— by Sarah Turner
SYDNEY (MarketWatch) — Chinese auto makers are expected to report strong earnings in 2010, but while analysts are expecting some deceleration in 2011, they are divided on the extent of the anticipated slowdown.
Chinese passenger car deliveries rose 29.3 percent to 1.34 million in November, setting a new record, according to data from the China Association of Automobile Manufacturers.
Auto sales have benefitted from measures introduced by the Chinese government to boost spending, including tax relief on smaller cars.
Against this backdrop, and with a boost to wealth from resilient stock and property markets, the auto sector should report strong 2010 earnings, noted Deutsche Bank auto analysts.
However, next year might be a bit tougher for the sector, the analysts said.

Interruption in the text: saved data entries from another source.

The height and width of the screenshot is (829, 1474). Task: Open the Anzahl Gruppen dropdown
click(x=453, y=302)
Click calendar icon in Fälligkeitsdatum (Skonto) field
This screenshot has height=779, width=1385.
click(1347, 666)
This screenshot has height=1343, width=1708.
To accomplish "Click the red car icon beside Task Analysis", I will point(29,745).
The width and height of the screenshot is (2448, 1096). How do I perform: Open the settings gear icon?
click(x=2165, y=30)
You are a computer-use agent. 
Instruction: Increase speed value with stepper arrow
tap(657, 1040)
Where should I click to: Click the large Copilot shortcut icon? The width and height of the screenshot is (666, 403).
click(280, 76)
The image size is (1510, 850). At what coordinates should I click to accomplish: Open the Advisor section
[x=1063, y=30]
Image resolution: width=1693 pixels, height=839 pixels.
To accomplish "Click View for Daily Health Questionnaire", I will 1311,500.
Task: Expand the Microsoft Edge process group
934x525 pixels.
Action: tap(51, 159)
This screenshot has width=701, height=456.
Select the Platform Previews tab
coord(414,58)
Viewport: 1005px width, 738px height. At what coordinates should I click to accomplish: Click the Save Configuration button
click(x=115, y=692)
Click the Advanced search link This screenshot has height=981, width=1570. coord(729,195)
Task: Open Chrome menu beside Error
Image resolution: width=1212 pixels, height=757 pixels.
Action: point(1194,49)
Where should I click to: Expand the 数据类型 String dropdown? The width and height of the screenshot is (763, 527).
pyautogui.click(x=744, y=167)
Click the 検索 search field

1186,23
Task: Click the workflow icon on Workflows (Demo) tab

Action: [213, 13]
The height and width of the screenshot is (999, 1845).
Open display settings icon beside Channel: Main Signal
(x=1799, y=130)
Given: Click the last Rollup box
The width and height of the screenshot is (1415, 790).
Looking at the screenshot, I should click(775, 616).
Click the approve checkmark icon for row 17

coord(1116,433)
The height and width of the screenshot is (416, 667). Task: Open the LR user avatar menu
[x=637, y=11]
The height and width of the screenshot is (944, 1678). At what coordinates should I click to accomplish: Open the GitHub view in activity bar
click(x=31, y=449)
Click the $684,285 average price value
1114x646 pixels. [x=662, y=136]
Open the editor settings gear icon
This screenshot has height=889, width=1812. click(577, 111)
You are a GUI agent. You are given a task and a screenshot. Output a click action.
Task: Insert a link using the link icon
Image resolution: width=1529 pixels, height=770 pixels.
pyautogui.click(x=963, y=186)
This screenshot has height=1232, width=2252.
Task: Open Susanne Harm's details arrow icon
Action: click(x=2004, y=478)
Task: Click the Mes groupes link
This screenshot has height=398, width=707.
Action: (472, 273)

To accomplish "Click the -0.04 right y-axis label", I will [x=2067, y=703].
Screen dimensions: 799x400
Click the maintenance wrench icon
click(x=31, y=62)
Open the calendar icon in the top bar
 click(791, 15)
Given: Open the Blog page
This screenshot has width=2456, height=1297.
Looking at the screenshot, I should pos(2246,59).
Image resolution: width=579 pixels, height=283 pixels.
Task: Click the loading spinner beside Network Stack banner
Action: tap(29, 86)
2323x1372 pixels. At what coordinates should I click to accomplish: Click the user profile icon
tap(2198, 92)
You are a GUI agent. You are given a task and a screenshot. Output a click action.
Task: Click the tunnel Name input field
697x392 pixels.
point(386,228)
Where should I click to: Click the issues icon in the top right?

“With a higher base for comparison and dissipation of stimulus effects, we expect China vehicle sales growth to slow to 11 percent in 2011,” they said.
Still, the Deutsche Bank analysts expect longer-term China auto sales growth to be sustainable at the low-teens level due to low penetration, especially in inland regions.
“A key upside risk to our neutral sector stance is stronger-than-expected sales supported by government incentives. A key downside risk is macro-economic weakening, which could dwarf auto consumption sentiment,” they said.
Analysts at UOBKayHian were more negative on the sector’s prospects and downgraded the sector to underweight from marketweight on December 10, 2010, citing a slowdown in demand and increased new capacity as key risks.
“We believe the upward cycle of China’s automobile industry, in terms of corporate profits, will peak by 2011,” they said.
Escalating inflation and a roll-back in policy stimulus are key risks for the sector, as is intensifying competition, they believe,.
“With the supply-demand dynamics losing momentum, we expect margins of Chinese auto makers to return from super-high levels in the first half of 2010 to average levels in the second half of 2010 and in 2011,” they said.
Divisions were more striking at the stock level.
Deutsche Bank upgraded Geely Automobile Holdings Ltd. (THE:HK:175) (PINK:GELYY) to buy from hold on December 10.
“Together with the government’s support for local brands and small-engine passenger vehicles and Geely’s planned launches of more models with automatic transmission, we expect the company’s growth to outperform the sector average in 2011-2012,” the analysts said.
However, the UOBKayHian analysts cut their stance on the firm to sell from hold on the same day “on the back of slowing earnings momentum.”
“Geely, along with other small car producers, is facing two problems – a glut in inventories and over-capacity,” they said. Geely shares were trading down 0.8 percent in Hong Kong on December 10.
The UOBKayHian analysts also downgraded Dongfeng Motor Group Co. Ltd. (THE:HK:489) (PINKNFGF) to hold from buy on the same day, saying they believes the firm’s joint venture operations with Honda, Nissan and PSA Peugeot Citroen will come under increasing pressure from existing rivals and new entrants.
Deutsche Bank, in contrast, has a buy rating on Dongfeng Motor, with the broker citing a below-sector-average valuation and solid fundamentals for the firm. Dongfeng shares lost 1.8 percent on Friday.
Still, both brokers were agreed on a sell recommendation for BYD Co. Ltd. (THE:HK:1211) (PINK:BYDDY) trading down 3 percent on December 10.
Deutsche Bank downgraded its rating on the firm to sell on December 10, citing near-term earnings disappointment risk.
The UOBKayHian analysts reiterated their sell recommendation on the firm noting “cut-throat price reduction” and cut net profit estimates for the firm by 9 percent for 2010, by 19 percent for 2011 and by 15 percent for 2012.
Across Asia, Hong Kong’s Hang Seng Index (THE:HK:HANGSENG) declined 0.6 percent, while China’s Shanghai Composite index (SHANGHAI:CN:SHCOMP) edged up 0.2 percent. Chinese inflation data is due out over the weekend.
Elsewhere around the region, South Korea’s Kospi (KOREA:XX:$SEU) edged down 0.2 percent, Japan’s Nikkei Stock Average index (NIHON:JP:NI225) declined 0.4 percent and Australia’s S&P/ASX 200 index (AUSTRALIAN:AU:XJO) rose 0.1 percent.